2. The novel photovoltaic module border of claim 1, characterized in that: the upper bridging part is a hollow strip-shaped metal plate, and convex ribs along the length direction of the metal plate are arranged below the metal plate.

3. The novel photovoltaic module border of claim 1, characterized in that: the lower lap joint part is a hollow strip-shaped metal plate, two convex edges along the length direction of the metal plate are arranged on the metal plate, and two grooves are formed on the metal plate by the two convex edges.

4. The novel photovoltaic module border of claim 1, characterized in that: the length of the upper overlapping part of the first frame is longer than that of the second frame; the lengths of the component clamping grooves and the angle code clamping grooves of the first frame are respectively equal to the lengths of the component clamping grooves and the angle code clamping grooves of the second frame.
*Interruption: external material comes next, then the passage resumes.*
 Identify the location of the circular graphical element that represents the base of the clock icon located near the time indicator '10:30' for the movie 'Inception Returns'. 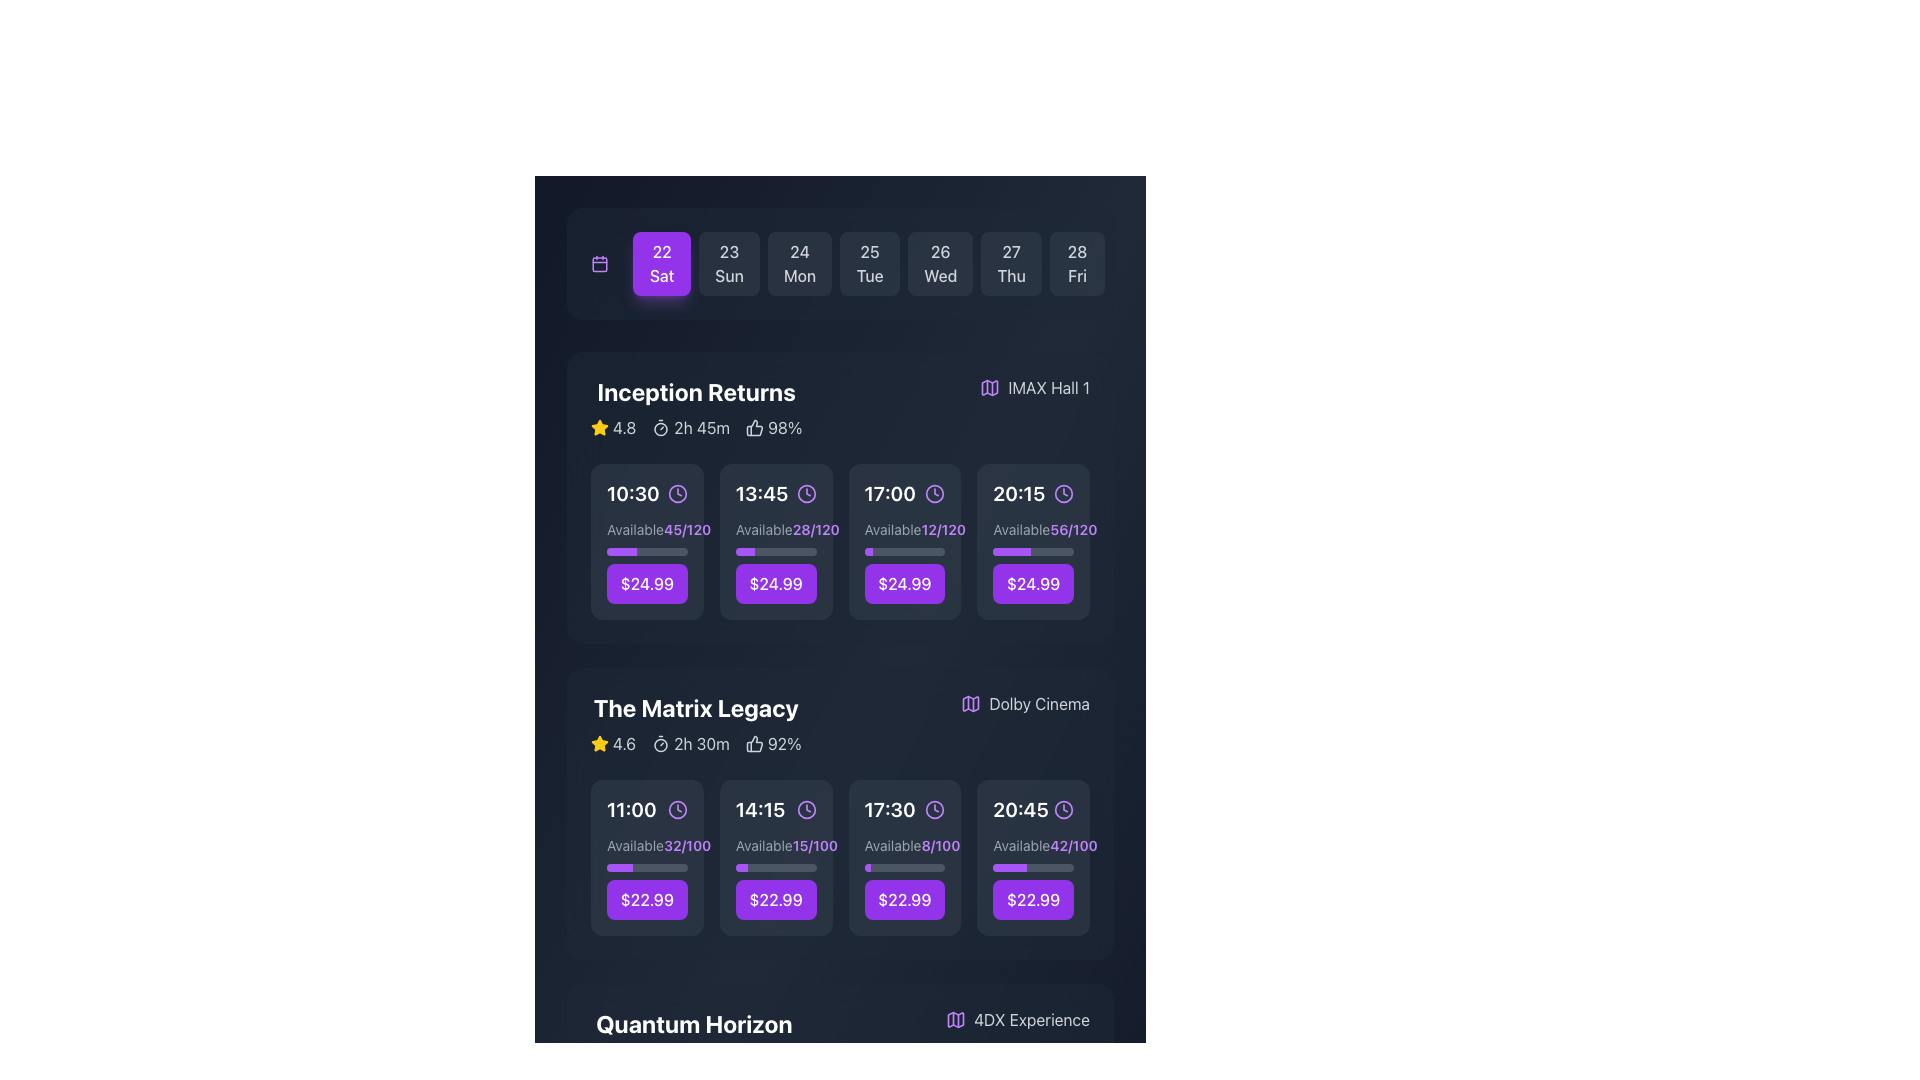
(677, 493).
5. The novel photovoltaic module border of claim 1, characterized in that: in the process of mounting the photovoltaic modules, in two adjacent photovoltaic modules, the fourth frame of one photovoltaic module is fixed on the batten or other fixed objects through the mounting part, the third frame is overlapped on the fourth frame of the other photovoltaic module, and the fourth frame of the other photovoltaic module is fixed on the batten or other fixed objects through the mounting part.

6. The novel photovoltaic module border of claim 1, characterized in that: the mounting part is a hollow elongated metal plate, the thickness of the metal plate is equal to that of the fourth frame, and a tile hanging beam is arranged below the metal plate and used for hanging the frame on a tile hanging strip or other fixtures; and the metal plate is also provided with mounting holes for fixedly mounting the frame on the battens through screws.

7. The novel photovoltaic module border of claim 1, characterized in that: and the inner side of the upper groove wall of the component clamping groove is provided with a glue overflow groove.

8. The novel photovoltaic module bezel of claim 6, wherein: the fourth frame is arranged on the battens through the cap-free screws; the cap-free screws penetrate through the mounting holes of the frames and are fastened on the battens, and the fourth frame is fixedly mounted on the battens.

9. The novel photovoltaic module bezel of claim 6, wherein: the tile hanging strip is provided with L-shaped screws, square mounting holes for inserting the upper ends of the L-shaped screws are formed in the fourth frame, the L-shaped screws are fastened on the tile hanging strip, gaps are reserved between the upper ends of the L-shaped screws and the tile hanging strip, tile hanging cross beams of the fourth frame are hung on the tile hanging strip, the mounting holes of the fourth frame are aligned to the upper ends of the L-shaped screws, the upper ends of the L-shaped screws penetrate through the mounting holes, and the fourth frame is clamped in the reserved gaps.

10. The novel photovoltaic module bezel of claim 6, wherein: the fourth frame is fixedly arranged on the tile hanging strip through a screw passing through a mounting hole in the fourth frame, a stop block is arranged at the upper end of the screw, and the shape of the mounting hole is the same as the shape of the cross section of the stop block; during the installation of the photovoltaic module, the tile hanging beam of the fourth frame is hung on the tile hanging strip, then the screw with the stop block penetrates through the mounting hole of the frame, the screw is screwed down, the mounting hole and the stop block are staggered in interface, and the photovoltaic tile is fixed.